*** Opening LISTED ENTRIES ***

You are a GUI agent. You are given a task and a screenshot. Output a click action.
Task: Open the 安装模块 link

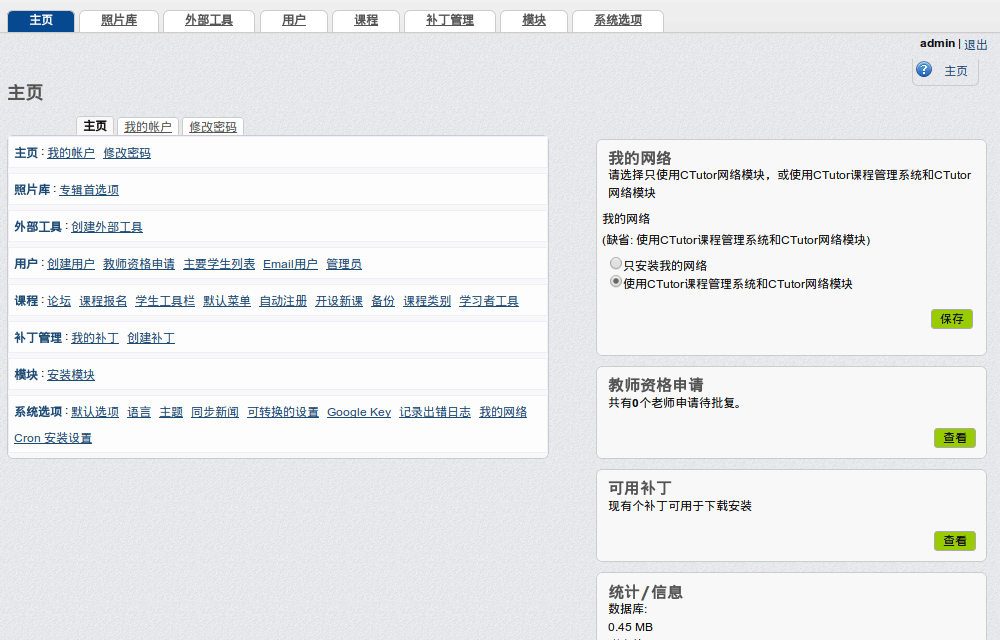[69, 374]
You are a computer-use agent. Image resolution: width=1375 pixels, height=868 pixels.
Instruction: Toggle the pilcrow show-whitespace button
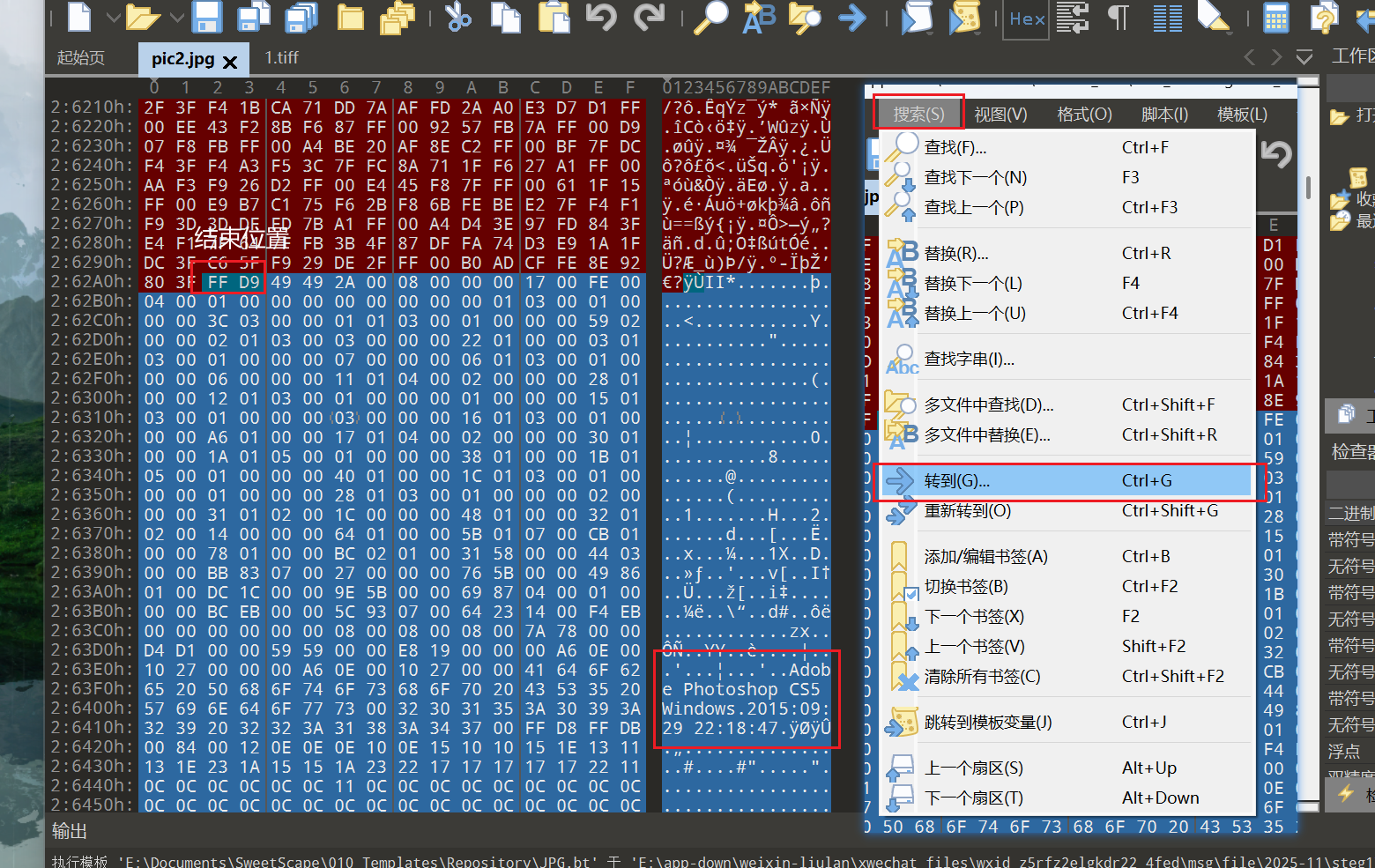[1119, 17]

*** Closing LISTED ENTRIES ***
*** Opening LISTED ENTRIES ***

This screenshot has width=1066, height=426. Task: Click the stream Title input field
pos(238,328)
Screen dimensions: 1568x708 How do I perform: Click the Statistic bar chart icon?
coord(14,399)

*** Closing LISTED ENTRIES ***

#### WORK TO BE COMPLETED
Taking each line of the material above in turn, count those containing the string "agent". State the number alone.

#### SOLVED PROBLEM
2